Als vor zehn Jahren die Ölindustrie nach Luanda kam, gab es kaum Hotels. Unternehmen waren bereit, nahezu jeden Preis für eine sichere und komfortable Unterkunft ihrer Mitarbeiter zu zahlen: Auf die Ölbonanza folgte ein Bauboom. Inzwischen sieht es in den Villenvierteln von Luanda aus wie in Florida, alle Nahrungsmittel müssen importiert werden - und die Hauptstadt des westafrikanischen Landes Angola liefert sich seit fünf Jahren ein Match mit der japanischen Metropole Tokio um den Titel der teuersten Stadt der Welt.
Zum Vergleich: Während Japan mit Rang 12 beim Human Development Index zu den am höchsten entwickelten Ländern zählt, ist Angola am anderen Ende angesiedelt (HDI-Rang 148). Trotzdem zahlt man in Luanda wie in Tokio ungefähr 100 Dollar für eine Restaurant-Mahlzeit.

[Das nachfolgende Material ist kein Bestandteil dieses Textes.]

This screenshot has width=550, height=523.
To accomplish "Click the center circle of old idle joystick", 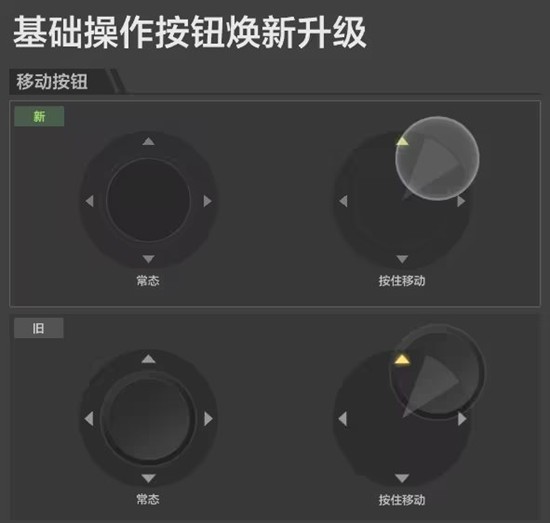I will tap(148, 418).
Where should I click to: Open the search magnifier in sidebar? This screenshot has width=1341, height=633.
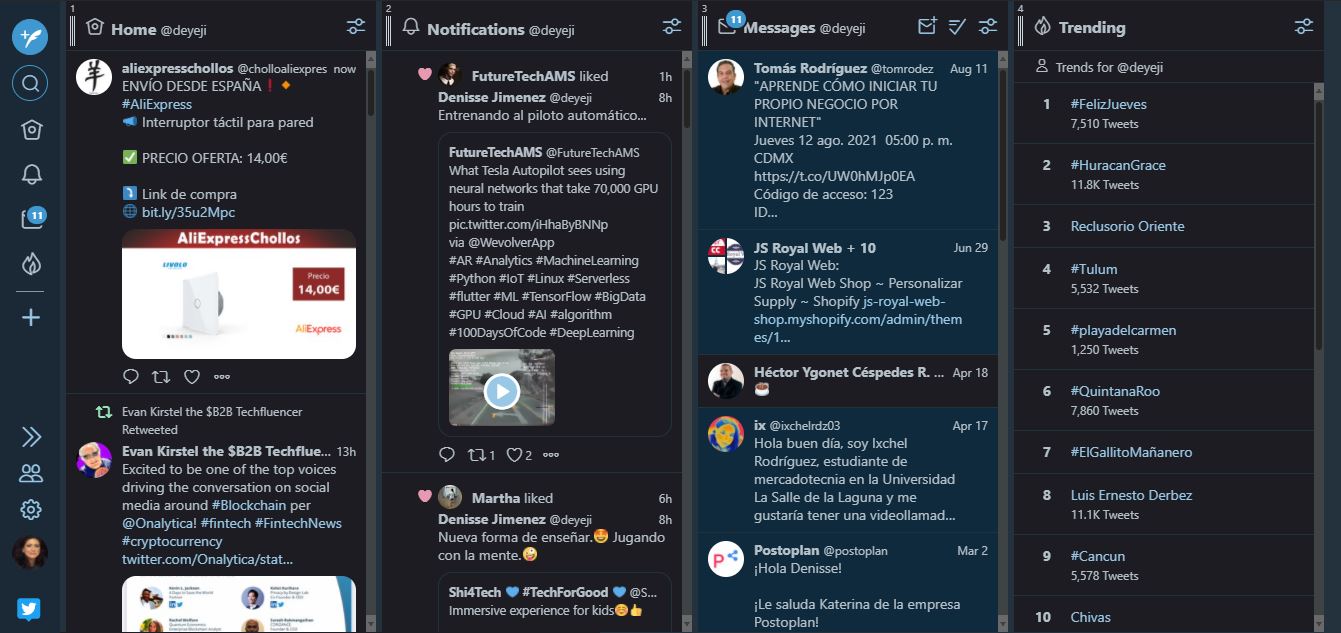[30, 83]
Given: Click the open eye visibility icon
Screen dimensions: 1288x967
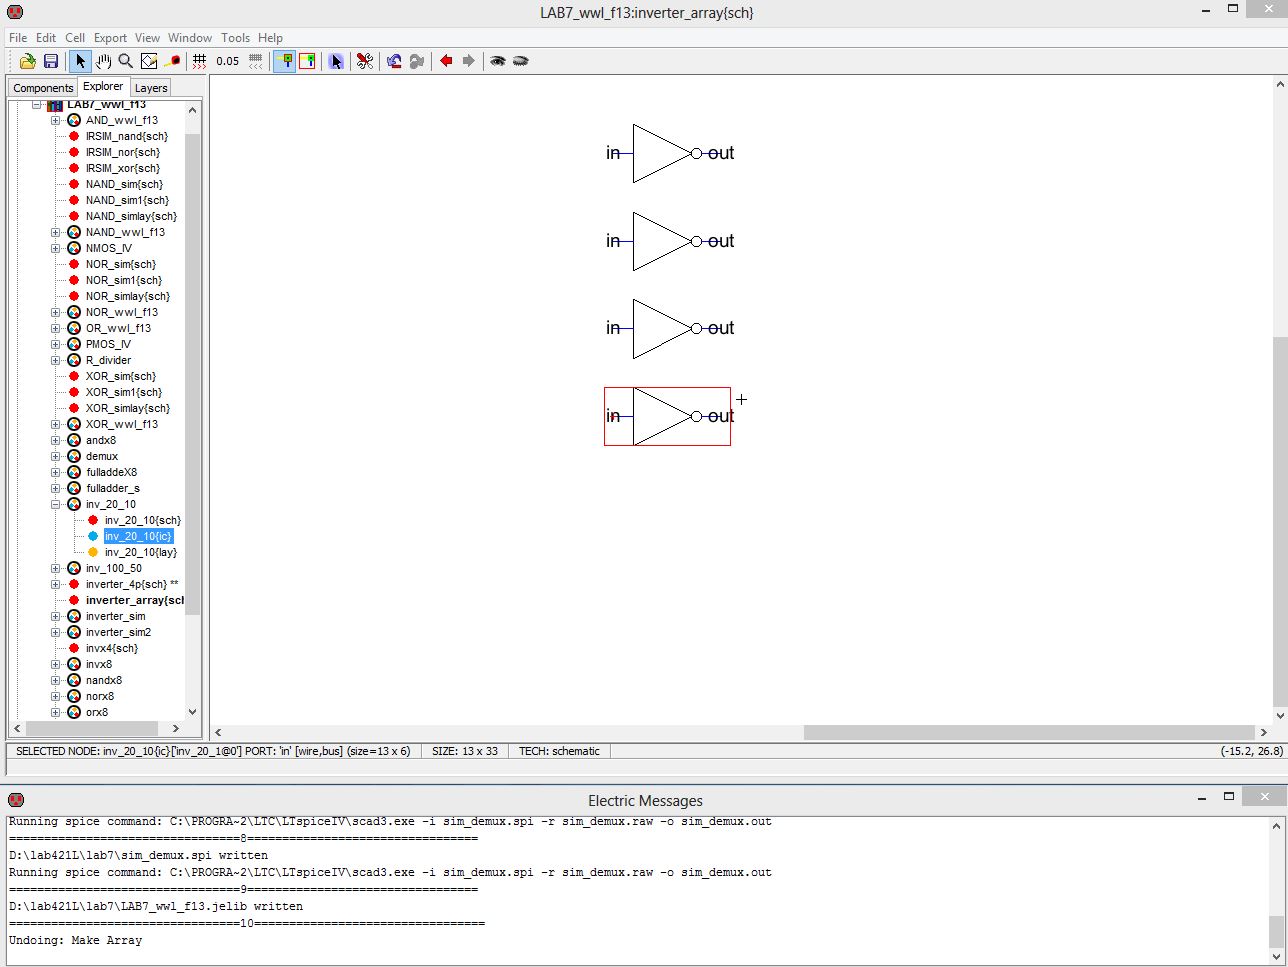Looking at the screenshot, I should [497, 61].
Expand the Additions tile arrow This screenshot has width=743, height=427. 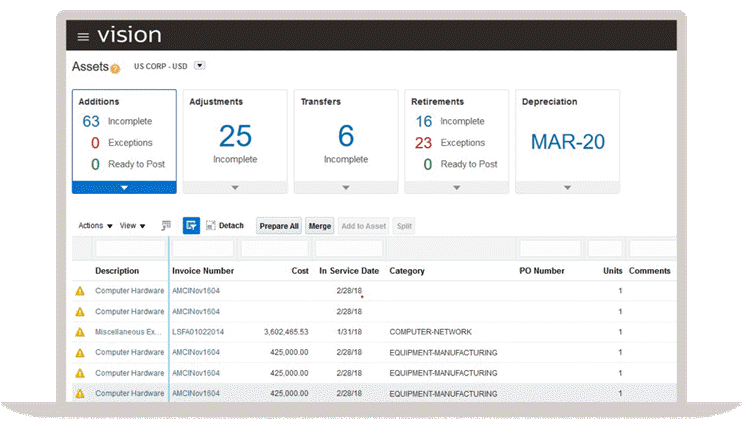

Angolas Wirtschaft speist sich aus üppigen Ölvorkommen. Für den Großteil der Bevölkerung hat sich dadurch nichts geändert: Sie ist weiter bitterarm; das große Geld fließt an eine kleine Kaste von Parteifunktionären und Ölmanagern. Öl, Mineralien, Tourismus - all das bringt Afrikas Staaten Wachstum, aber kaum Wohlstand. Nur langsam bildet sich ein Mittelstand heraus, etwa in Nigeria, Südafrika, Angola, Kenia und Guinea. Autos, Mobiltelefone, Kosmetikartikel, Designerkleidung sind die urbanen Signale des sozialen Aufstiegs.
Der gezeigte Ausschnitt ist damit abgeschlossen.